Say you have an array for which the ith element is the price of a given stock on day i.
If you were only permitted to complete at most one transaction (i.e., buy one and sell one share of the stock), design an algorithm to find the maximum profit.
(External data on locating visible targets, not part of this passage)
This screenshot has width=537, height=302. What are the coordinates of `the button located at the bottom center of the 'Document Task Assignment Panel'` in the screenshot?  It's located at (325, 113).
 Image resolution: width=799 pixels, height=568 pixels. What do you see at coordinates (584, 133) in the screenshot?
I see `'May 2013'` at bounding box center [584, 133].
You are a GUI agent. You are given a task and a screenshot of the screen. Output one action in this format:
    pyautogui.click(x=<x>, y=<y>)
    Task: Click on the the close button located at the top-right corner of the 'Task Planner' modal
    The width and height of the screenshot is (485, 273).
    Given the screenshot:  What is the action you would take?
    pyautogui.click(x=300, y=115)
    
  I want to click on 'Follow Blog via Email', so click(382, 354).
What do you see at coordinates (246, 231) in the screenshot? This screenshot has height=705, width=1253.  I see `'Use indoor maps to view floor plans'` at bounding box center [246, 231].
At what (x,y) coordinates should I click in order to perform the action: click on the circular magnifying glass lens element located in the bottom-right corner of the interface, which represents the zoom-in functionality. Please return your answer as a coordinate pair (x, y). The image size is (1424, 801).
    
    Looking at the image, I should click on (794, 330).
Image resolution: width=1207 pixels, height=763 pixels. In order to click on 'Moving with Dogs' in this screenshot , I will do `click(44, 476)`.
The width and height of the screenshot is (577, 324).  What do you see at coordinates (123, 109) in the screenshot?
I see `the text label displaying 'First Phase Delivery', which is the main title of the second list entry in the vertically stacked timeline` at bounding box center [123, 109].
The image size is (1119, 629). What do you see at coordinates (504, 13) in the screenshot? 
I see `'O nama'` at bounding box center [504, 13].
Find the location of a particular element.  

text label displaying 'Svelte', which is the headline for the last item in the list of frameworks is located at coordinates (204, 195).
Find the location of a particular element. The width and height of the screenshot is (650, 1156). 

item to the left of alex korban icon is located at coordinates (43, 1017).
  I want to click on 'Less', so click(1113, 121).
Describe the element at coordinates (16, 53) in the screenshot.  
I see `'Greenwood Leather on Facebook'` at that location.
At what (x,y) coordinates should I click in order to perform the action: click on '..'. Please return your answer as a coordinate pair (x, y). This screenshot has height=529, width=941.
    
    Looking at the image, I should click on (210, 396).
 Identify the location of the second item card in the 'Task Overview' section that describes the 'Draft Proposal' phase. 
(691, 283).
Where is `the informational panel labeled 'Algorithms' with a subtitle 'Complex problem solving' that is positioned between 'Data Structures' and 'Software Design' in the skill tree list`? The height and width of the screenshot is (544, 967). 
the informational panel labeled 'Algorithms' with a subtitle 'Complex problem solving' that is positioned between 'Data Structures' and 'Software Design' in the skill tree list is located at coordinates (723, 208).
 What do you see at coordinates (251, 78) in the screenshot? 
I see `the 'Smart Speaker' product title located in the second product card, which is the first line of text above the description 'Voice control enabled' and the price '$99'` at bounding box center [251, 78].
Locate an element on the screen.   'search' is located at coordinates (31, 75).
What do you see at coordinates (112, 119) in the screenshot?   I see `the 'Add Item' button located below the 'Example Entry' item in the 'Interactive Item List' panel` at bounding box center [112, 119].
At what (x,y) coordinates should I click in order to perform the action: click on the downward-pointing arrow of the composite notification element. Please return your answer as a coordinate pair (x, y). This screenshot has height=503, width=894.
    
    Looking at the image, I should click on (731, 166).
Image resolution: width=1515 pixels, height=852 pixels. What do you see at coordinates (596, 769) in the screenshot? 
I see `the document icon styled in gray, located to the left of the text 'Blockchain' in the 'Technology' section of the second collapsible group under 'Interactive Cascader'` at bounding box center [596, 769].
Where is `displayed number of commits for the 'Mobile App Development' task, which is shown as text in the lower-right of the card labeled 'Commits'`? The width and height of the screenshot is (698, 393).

Note that you cannot sell a stock before you buy one.
Example 1:
Input: [7,1,5,3,6,4] Output: 5 Explanation: Buy on day 2 (price = 1) and sell on day 5 (price = 6), profit = 6-1 = 5. Not 7-1 = 6, as selling price needs to be larger than buying price.
Example 2:
Input: [7,6,4,3,1] Output: 0 Explanation: In this case, no transaction is done, i.e. max profit = 0.
Companies:
Amazon, Facebook, Microsoft, Google, Apple, Goldman Sachs, DoorDash, Adobe, Morgan Stanley, Citadel, Walmart Labs, VMware, Redfin
Related Topics:
Array, Dynamic Programming
// OJ: https://leetcode.com/problems/best-time-to-buy-and-sell-stock
// Author: github.com/lzl124631x
// Time: O(N)
// Space: O(1)
class Solution {
public:
int maxProfit(vector<int>& prices) {
int minVal = INT_MAX, ans = 0;
for (int p : prices) {
minVal = min(minVal, p);
ans = max(ans, p - minVal);
}
return ans;
}
};// OJ: https://leetcode.com/problems/best-time-to-buy-and-sell-stock/
// Author: github.com/lzl124631x
// Time: O(N)
// Space: O(1)
var maxProfit = function(A) {
let min = Infinity, ans = 0;
for (let i = 0; i < A.length; ++i) {
min = Math.min(min, A[i]);
ans = Math.max(ans, A[i] - min);
}
return ans;
};// OJ: https://leetcode.com/problems/best-time-to-buy-and-sell-stock/
// Author: github.com/lzl124631x
// Time: O(N)
// Space: O(1)
class Solution {
public:
int maxProfit(vector<int>& A) {
int buy = INT_MIN, sell = 0;
for (int n : A) {
buy = max(buy, -n);
sell = max(sell, buy + n);
}
return sell;
}
};